24 men in Pakistan with associations to terrorist organizations were specifically targeted by the U.S. resulted in the death of 874 people. It was reported that there were numerous strikes aimed at each man, of which the majority were unsuccessful. In Yemen, 41 men were targeted and the strikes inflicted killed 273, and four of the targets are still alive. The Council on Foreign Relations assesses that 500 drone strikes outside of Afghanistan have killed 3,674 people.

Photograph: Khaled Abdullah/Reuters

U.S. Secretary of State, John Kerry, said that “the only people we fire a drone at are confirmed terrorist targets at the highest level, after a great deal of vetting." Yet there have been cases of mistaken identities. Someone had the same name as a terror suspect on the Obama administration’s “kill list” and was killed in a third attempt by drones.
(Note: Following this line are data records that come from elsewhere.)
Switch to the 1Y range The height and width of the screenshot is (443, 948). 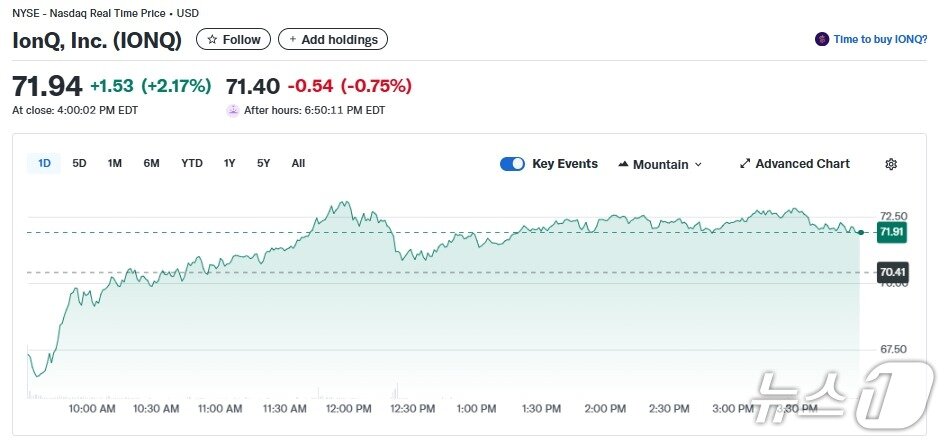[x=230, y=163]
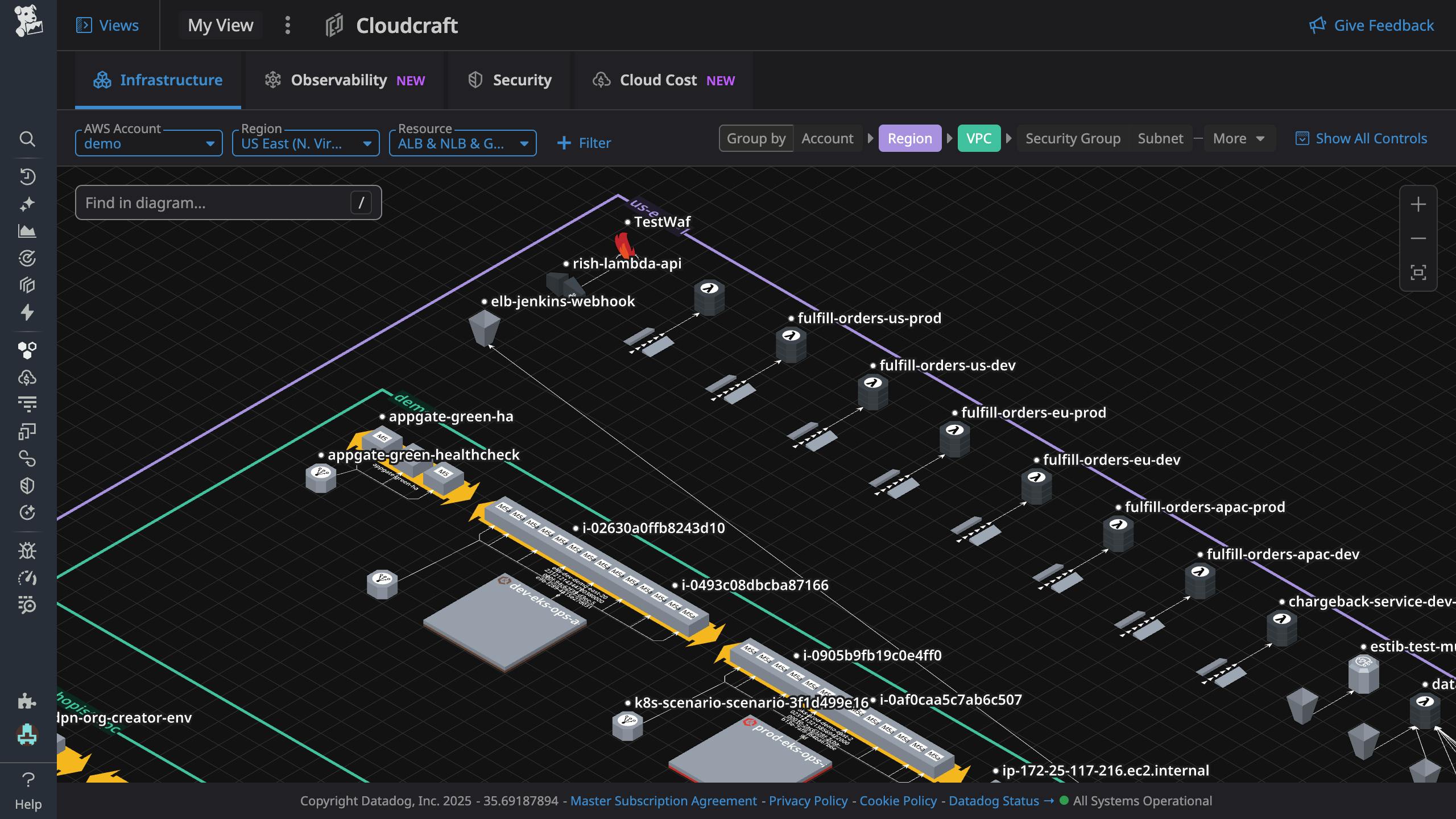Click the fit-to-screen icon below the zoom controls
Image resolution: width=1456 pixels, height=819 pixels.
click(x=1417, y=273)
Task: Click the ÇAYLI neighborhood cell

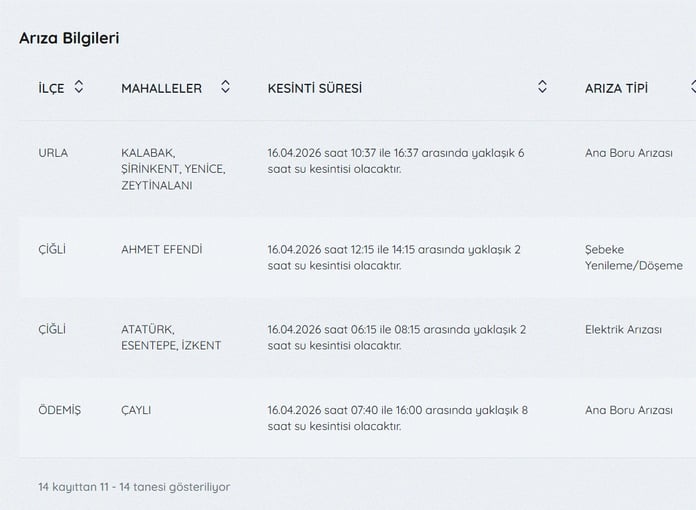Action: 136,410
But rest assured, our drone strikes are becoming very accurate. Nearly 90% of the people killed in a recent drone strike were not the target. Documents have also shown that the military named people it killed in target strikes as an “enemy killed in action” even if they were not the intended target.

The problem is that we want to go to war to defeat the people who threaten our nation, and people have criticized the government for doing it without “moral integrity.” But war and moral integrity are mutual exclusive. We can never have the technology accurate enough to ensure there are zero civilian deaths. The line between civilians and insurgents seems too blurred to even see a difference. With war always comes collateral damage. Whether or not this collateral damage is intentional or not is up in the air. When we are thousands of miles away and so disconnected with the reality and lives of these civilians, do their lives even matter? If put up against the so-called threats Islamic terrorists pose to some Americans, they don’t.